┌────────

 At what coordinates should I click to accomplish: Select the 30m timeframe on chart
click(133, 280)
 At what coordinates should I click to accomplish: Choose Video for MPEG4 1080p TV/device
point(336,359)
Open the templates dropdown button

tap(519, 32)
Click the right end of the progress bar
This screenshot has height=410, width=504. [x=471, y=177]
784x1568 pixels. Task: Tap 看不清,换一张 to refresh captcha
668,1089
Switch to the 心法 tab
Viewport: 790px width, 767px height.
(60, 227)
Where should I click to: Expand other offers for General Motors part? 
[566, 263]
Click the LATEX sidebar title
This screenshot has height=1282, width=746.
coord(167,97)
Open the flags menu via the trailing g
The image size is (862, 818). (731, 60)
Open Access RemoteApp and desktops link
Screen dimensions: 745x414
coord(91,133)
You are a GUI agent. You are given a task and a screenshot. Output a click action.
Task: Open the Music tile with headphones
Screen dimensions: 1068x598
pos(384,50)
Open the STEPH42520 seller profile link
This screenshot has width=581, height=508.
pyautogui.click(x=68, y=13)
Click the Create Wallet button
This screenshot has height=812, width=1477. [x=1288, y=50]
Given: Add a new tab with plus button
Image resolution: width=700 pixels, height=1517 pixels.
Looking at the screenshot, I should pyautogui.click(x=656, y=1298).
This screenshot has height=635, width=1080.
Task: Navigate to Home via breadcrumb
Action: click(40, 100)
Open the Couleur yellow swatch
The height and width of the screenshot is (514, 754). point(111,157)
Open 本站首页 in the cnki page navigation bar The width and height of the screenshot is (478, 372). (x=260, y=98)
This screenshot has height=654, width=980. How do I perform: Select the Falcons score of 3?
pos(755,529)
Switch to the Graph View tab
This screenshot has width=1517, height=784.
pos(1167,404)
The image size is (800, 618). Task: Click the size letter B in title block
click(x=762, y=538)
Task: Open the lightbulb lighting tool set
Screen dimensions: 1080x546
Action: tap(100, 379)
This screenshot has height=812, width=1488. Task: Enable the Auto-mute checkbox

└────────

◆ WHAT NEEDS TO BE DONE
Starting at the line that contains "Screen dimensions: 1080x546", write out every line through the end of the entries, exactly and with nothing added.

◆ EXERCISE RESPONSE
Screen dimensions: 1080x546
Action: tap(100, 379)
This screenshot has height=812, width=1488. Task: Enable the Auto-mute checkbox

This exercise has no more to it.